Task requirements:
Print the entries below again exactly as they stand, but skip any picture.

::::::::::

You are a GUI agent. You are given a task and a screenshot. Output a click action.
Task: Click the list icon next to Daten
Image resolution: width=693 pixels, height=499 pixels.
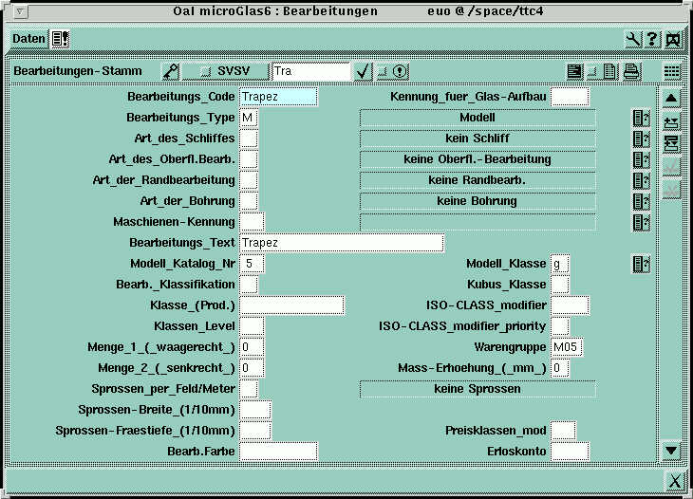(60, 39)
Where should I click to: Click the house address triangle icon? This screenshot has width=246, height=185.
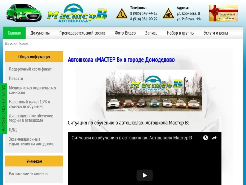point(168,14)
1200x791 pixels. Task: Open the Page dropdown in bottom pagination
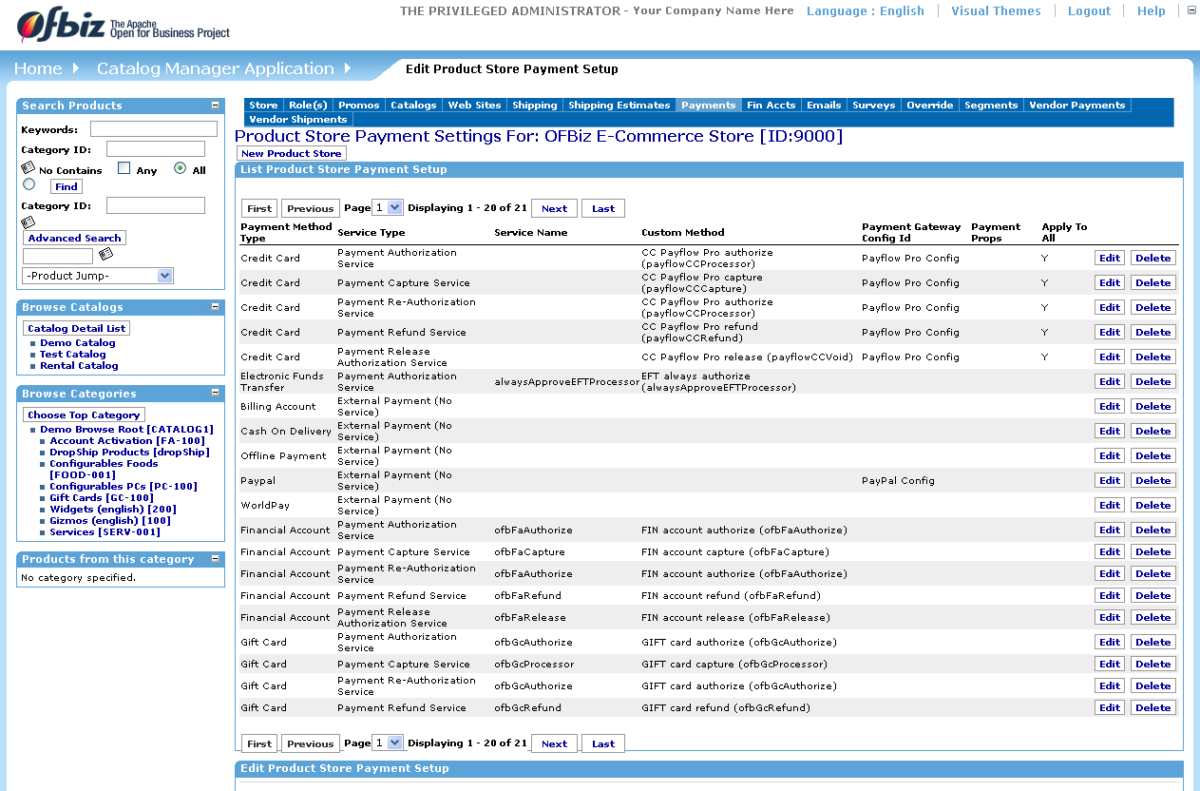point(387,743)
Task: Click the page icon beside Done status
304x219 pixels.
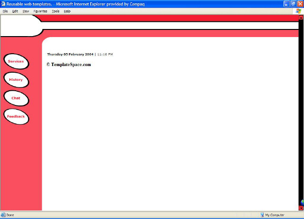Action: [3, 215]
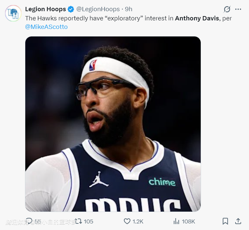Open view analytics bar chart icon
This screenshot has width=249, height=230.
[x=176, y=221]
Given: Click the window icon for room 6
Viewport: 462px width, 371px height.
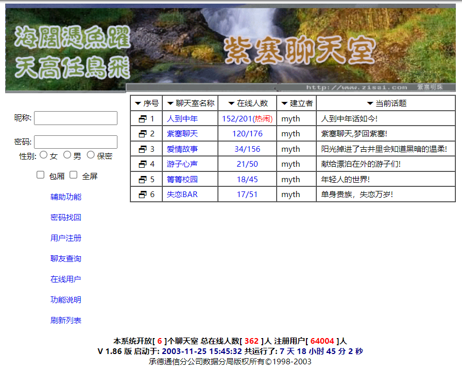Looking at the screenshot, I should coord(143,195).
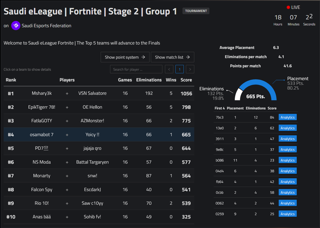Open Saudi Esports Federation organizer link
The image size is (320, 228).
(46, 26)
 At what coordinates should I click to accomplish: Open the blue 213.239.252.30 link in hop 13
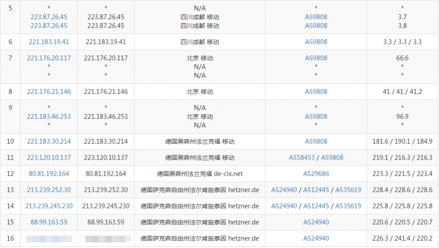pyautogui.click(x=49, y=190)
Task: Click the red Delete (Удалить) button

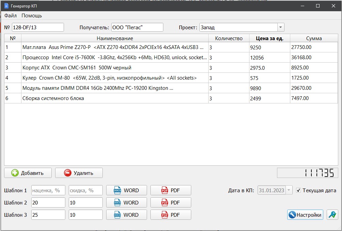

::::::::::

Response:
You are a GUI agent. You are given a task and a screenshot. Output a click action.
Task: Click the list icon next to Daten
Image resolution: width=693 pixels, height=499 pixels.
(60, 39)
Where should I click to: Click the house address triangle icon? This screenshot has width=246, height=185.
point(168,14)
1200x791 pixels. Task: Open the Page dropdown in bottom pagination
point(387,743)
Task: Click the page icon beside Done status
304x219 pixels.
Action: [3, 215]
Open view analytics bar chart icon
This screenshot has width=249, height=230.
[x=176, y=221]
Given: Click the window icon for room 6
Viewport: 462px width, 371px height.
Looking at the screenshot, I should coord(143,195).
Open Saudi Esports Federation organizer link
The image size is (320, 228).
(46, 26)
 At what coordinates should I click to accomplish: Open the blue 213.239.252.30 link in hop 13
pyautogui.click(x=49, y=190)
Task: Click the red Delete (Удалить) button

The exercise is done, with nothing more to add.